YOUR OBJECTIVE: Each record must be returned exactly, apart from the pictures, which stay out.

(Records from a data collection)
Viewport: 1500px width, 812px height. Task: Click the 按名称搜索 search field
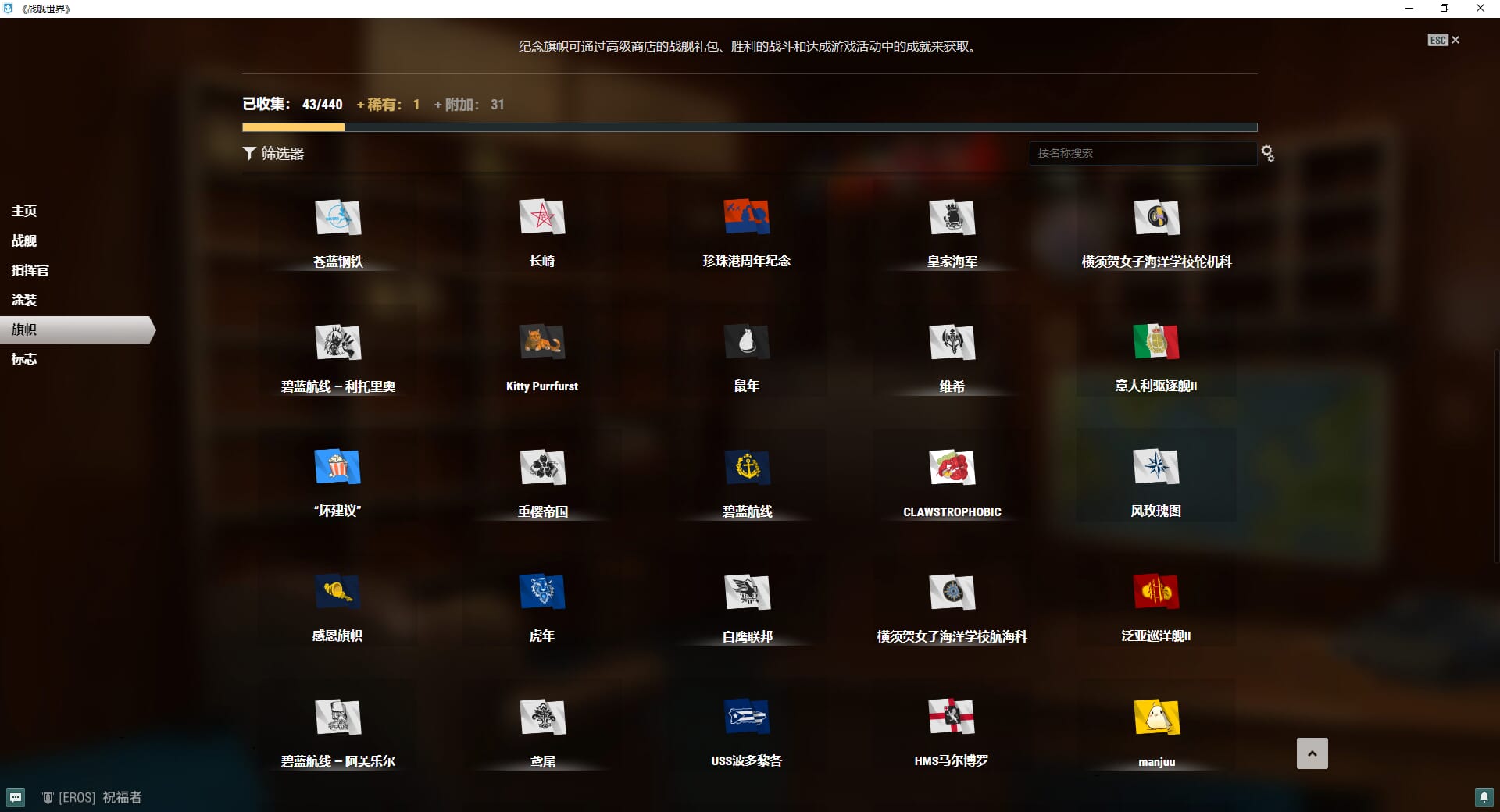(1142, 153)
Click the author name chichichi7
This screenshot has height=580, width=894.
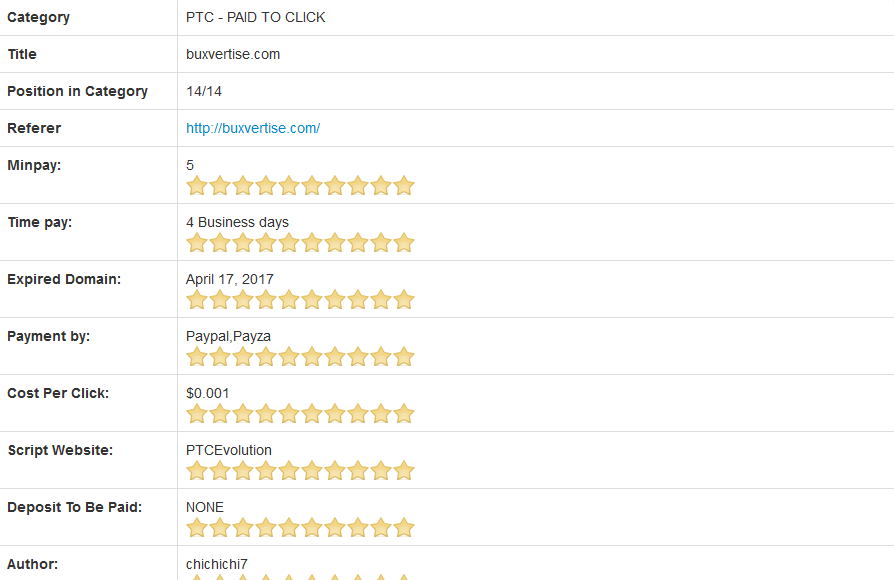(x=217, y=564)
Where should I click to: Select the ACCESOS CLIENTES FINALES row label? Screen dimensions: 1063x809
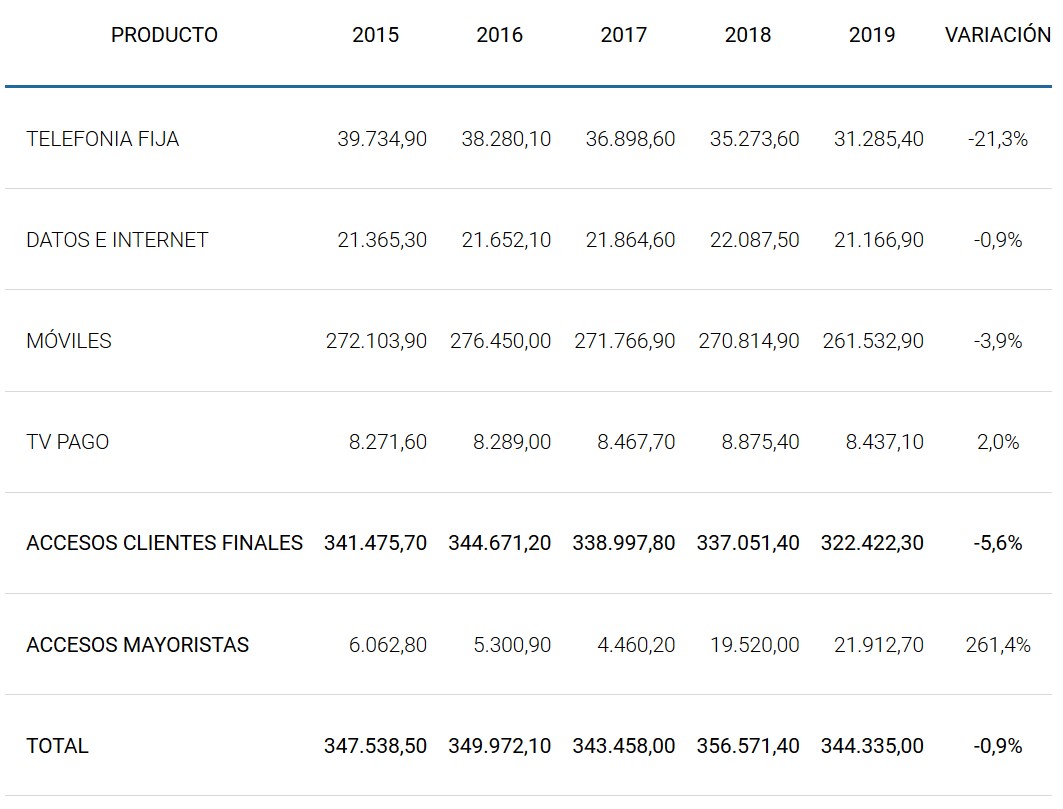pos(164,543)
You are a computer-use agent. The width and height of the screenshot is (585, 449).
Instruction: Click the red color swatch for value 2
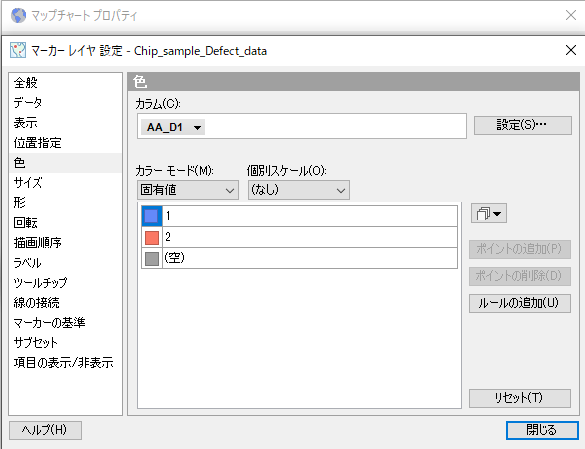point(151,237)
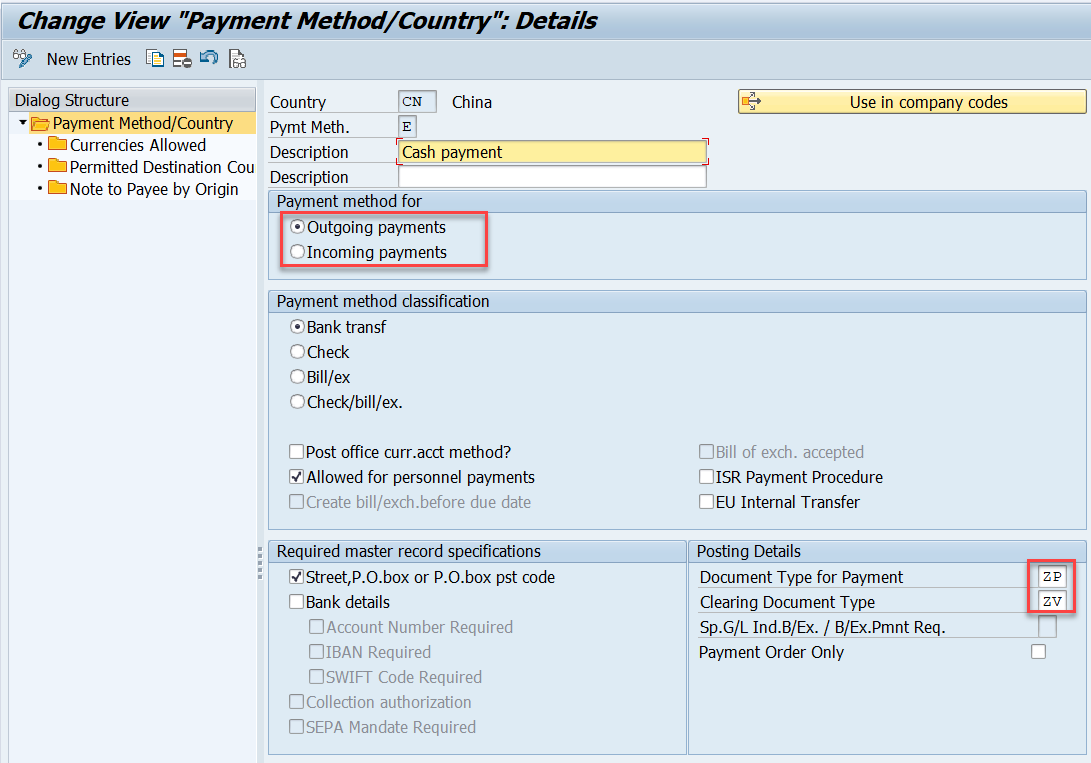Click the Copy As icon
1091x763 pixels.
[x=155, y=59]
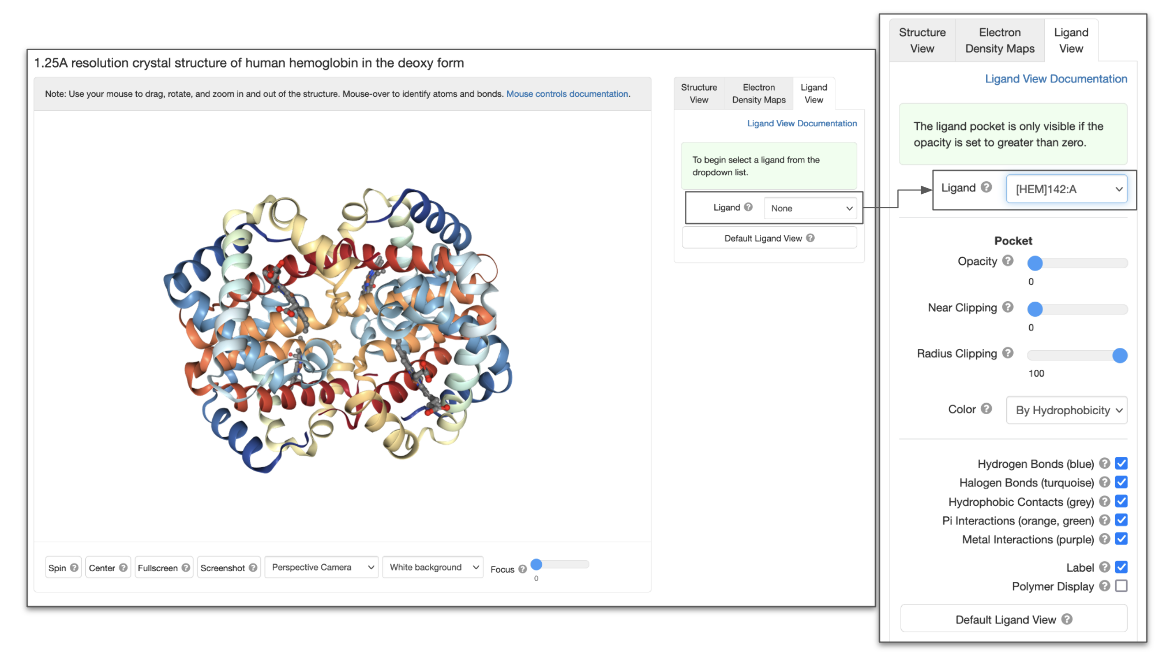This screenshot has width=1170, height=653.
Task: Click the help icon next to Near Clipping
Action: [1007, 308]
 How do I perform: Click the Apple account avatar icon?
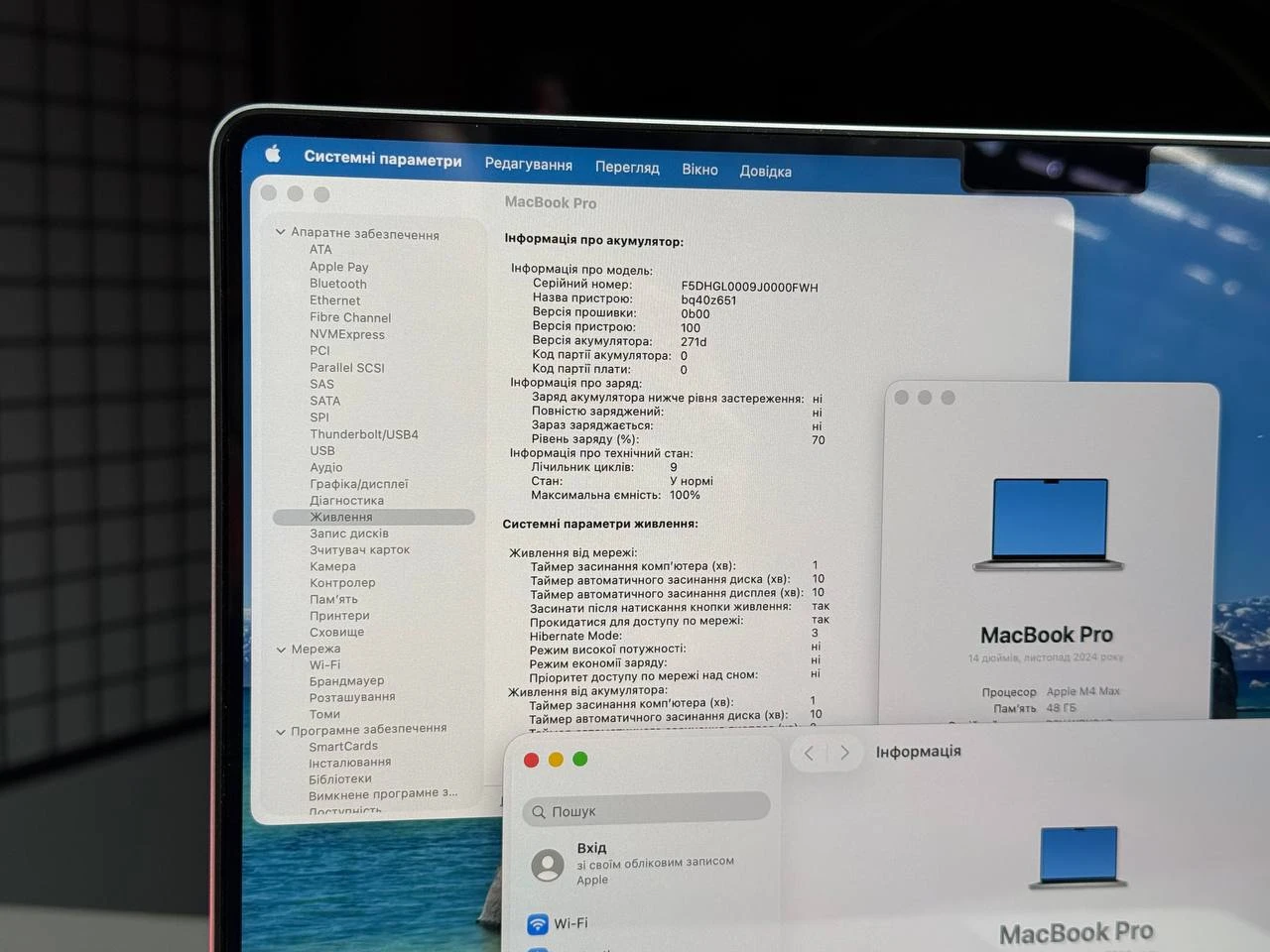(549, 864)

THE ANSWER:
Viewport: 1500px width, 812px height. Task: Click the 按名称搜索 search field
(1142, 153)
Click the author name chichichi7
This screenshot has height=580, width=894.
(x=217, y=564)
Where should I click to: Select the ACCESOS CLIENTES FINALES row label? Screen dimensions: 1063x809
pos(164,543)
You are a computer-use agent. The width and height of the screenshot is (585, 449).
Instruction: Click the red color swatch for value 2
point(151,237)
Click the Copy As icon
1091x763 pixels.
[x=155, y=59]
This screenshot has width=1170, height=653.
Task: Click the help icon next to Near Clipping
Action: [1007, 308]
 How do I perform: Click the Apple account avatar icon?
(549, 864)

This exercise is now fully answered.